— begin Text shown —

SC 13D 1 form13djacobs.htm SCHEDULE 13D JACOBS 02.11.05
UNITED STATES
SECURITIES AND EXCHANGE COMMISSION
Washington, D.C. 20549

SCHEDULE 13D

Under the Securities Exchange Act of 1934
(Amendment No. ____)*

CGI Holding Corporation
(Name of Issuer)

Common Stock, $0.001 Par Value
(Title of Class of Securities)

125318105
(CUSIP Number)

Michael J. Choate, Esq.
Shefsky & Froelich Ltd.
444 North Michigan Avenue
Suite 2500
Chicago, Illinois 60611
(312) 527-4000
(Name, Address and Telephone Number of Person Authorized to Receive Notices and Communications)

February 25, 2002
(Date of Event which Requires Filing of this Statement)

If the filing person has previously filed a statement on Schedule 13G to report the acquisition that is the subject of this Schedule 13D, and is filing this schedule because of §§240.13d-1(e), 240.13d-1(f) or 240.13d-1(g), check the following box .

Note: Schedules filed in paper format shall include a signed original and five copies of the schedule, including all exhibits. See Rule 13d-7 for other parties to whom copies are to be sent.

— end Text shown —
— begin Provided information —

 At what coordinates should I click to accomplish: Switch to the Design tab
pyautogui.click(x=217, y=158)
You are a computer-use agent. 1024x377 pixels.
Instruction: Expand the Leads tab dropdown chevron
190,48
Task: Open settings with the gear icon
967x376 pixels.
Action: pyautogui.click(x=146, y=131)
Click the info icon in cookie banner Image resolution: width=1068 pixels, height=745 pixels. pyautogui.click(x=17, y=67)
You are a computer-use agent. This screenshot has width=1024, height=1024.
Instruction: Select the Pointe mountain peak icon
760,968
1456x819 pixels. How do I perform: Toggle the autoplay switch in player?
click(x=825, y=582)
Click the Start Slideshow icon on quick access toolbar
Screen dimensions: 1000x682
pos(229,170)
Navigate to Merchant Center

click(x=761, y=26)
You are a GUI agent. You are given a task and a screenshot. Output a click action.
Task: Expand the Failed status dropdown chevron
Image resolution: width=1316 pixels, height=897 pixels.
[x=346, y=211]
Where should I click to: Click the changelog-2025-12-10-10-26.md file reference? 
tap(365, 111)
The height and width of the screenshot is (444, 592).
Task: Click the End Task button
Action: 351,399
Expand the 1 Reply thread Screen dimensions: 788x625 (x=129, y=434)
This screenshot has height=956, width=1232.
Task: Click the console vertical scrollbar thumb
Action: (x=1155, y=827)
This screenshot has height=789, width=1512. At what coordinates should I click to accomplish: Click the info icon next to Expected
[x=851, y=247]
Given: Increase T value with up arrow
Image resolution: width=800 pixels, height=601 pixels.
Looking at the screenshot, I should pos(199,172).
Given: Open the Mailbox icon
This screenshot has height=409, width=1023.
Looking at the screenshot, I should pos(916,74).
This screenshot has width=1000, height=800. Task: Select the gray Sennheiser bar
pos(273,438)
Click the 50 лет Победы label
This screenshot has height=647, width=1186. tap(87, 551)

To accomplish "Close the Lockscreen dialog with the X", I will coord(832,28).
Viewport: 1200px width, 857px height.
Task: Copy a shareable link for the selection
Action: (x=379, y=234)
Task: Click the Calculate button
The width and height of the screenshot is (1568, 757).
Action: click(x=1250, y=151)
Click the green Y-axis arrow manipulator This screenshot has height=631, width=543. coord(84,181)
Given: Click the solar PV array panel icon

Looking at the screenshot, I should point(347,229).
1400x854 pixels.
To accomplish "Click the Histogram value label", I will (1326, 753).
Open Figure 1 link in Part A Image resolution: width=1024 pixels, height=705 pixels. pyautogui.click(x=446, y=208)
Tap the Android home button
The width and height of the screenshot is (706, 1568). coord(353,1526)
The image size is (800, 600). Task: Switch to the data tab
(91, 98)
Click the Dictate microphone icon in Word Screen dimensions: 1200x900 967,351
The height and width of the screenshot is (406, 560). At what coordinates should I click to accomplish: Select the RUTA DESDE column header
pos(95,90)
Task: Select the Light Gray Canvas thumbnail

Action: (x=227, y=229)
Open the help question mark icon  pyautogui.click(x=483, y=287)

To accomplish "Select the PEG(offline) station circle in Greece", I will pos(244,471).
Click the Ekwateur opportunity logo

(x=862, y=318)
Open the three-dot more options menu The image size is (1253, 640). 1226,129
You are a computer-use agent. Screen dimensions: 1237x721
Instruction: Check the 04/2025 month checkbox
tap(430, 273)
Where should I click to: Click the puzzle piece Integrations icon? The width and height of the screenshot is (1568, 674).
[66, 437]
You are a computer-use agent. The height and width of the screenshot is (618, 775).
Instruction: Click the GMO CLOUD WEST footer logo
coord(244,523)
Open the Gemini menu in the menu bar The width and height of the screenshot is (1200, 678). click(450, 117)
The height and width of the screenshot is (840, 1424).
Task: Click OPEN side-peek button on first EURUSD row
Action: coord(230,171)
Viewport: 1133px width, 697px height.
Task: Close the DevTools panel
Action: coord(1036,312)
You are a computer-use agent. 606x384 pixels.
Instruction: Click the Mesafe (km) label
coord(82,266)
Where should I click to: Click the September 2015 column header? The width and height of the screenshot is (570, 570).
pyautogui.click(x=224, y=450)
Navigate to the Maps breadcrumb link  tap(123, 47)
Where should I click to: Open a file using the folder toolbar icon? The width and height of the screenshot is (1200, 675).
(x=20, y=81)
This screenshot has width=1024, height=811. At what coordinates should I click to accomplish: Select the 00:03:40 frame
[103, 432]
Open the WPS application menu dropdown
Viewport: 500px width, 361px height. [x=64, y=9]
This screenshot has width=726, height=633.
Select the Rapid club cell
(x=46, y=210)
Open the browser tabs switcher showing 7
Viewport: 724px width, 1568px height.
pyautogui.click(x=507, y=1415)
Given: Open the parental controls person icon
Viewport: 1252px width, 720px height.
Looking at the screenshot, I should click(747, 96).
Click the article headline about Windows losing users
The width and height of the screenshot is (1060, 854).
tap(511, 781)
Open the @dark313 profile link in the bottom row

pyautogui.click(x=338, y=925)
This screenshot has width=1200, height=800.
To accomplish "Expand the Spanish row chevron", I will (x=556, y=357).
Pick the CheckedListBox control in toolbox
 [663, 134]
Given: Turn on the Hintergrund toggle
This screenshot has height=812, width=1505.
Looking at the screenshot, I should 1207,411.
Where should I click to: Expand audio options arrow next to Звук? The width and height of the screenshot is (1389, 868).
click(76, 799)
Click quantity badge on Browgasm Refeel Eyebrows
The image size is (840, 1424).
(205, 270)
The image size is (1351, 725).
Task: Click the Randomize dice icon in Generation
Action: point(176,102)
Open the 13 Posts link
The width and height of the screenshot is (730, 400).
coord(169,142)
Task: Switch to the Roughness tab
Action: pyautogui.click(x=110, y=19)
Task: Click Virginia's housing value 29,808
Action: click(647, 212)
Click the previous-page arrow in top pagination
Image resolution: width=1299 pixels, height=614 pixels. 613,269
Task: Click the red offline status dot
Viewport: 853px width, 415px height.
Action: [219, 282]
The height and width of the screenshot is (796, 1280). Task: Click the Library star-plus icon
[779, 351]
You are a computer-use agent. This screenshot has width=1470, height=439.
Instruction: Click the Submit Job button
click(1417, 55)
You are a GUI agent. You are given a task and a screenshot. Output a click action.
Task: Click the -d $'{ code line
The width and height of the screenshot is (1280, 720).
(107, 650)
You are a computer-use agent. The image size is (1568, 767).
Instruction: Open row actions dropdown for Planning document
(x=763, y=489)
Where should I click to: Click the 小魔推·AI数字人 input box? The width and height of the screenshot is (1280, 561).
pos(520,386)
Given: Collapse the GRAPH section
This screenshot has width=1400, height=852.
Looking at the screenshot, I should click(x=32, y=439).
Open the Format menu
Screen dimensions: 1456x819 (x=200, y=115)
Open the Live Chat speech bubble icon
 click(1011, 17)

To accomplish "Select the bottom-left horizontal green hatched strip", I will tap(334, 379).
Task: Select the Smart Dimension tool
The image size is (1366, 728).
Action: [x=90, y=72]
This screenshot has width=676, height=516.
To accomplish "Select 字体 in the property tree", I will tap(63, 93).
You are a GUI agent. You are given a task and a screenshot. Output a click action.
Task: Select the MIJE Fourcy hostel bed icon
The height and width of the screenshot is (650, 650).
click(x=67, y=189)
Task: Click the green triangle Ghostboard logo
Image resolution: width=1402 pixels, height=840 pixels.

— end Provided information —

Exercise 1:
What CUSIP number is given on the Schedule 13D cover page?
Exercise 2:
List the subsections of §240.13d-1 cited on the Schedule 13D cover page.
Exercise 3:
Resume the Schedule 13D cover page for CGI Holding Corporation right after its last sentence.

Task result 1:
125318105

Task result 2:
240.13d-1(e), 240.13d-1(f), 240.13d-1(g)

Task result 3:
*The remainder of this cover page shall be filled out for a reporting person's initial filing on this form with respect to the subject class of securities, and for any subsequent amendment containing information which would alter disclosures provided in a prior cover page.

The information required on the remainder of this cover page shall not be deemed to be "filed" for the purpose of Section 18 of the Securities Exchange Act of 1934 ("Act") or otherwise subject to the liabilities of that section of the Act but shall be subject to all other provisions of the Act. (however, see the Notes).

1 NAMES OF REPORTING PERSONS S.S. OR I.R.S. IDENTIFICATION NOS. OF ABOVE PERSONS

Gerard M. Jacobs

2 CHECK THE APPROPRIATE BOX IF A MEMBER OF A GROUP (a)
(b)

3 SEC USE ONLY
4 SOURCE OF FUNDS

N/A

5 CHECK BOX IF DISCLOSURE OF LEGAL PROCEEDINGS IS REQUIRED PURSUANT TO ITEMS 2(d) or 2(e)
6 CITIZENSHIP OF PLACE OF ORGANIZATION

USA

NUMBER OF SHARES
BENEFICIALLY
OWNED
BY EACH
REPORTING
PERSON
WITH:
7 SOLE VOTING POWER

2,371,344

8 SHARED VOTING POWER

1,409,854

9 SOLE DISPOSITIVE POWER

0

10 SHARED DISPOSITIVE POWER

0

11 AGGREGATE AMOUNT BENEFICIALLY OWNED BY EACH REPORTING PERSON

3,781,198

12 CHECK BOX IF THE AGGREGATE AMOUNT IN ROW (11) EXCLUDES CERTAIN SHARES
13 PERCENT OF CLASS REPRESENTED BY AMOUNT IN ROW (11)

12.01%

14 TYPE OF REPORTING PERSON

IN

Item 1. Security and Issuer.
Common Stock, par value $0.001 per share ("Common Stock")

CGI Holding Corporation (the "Issuer")
100 N. Waukegan Road, Suite 100
Lake Bluff, Illinois 60044

Item 2. Identity and Background.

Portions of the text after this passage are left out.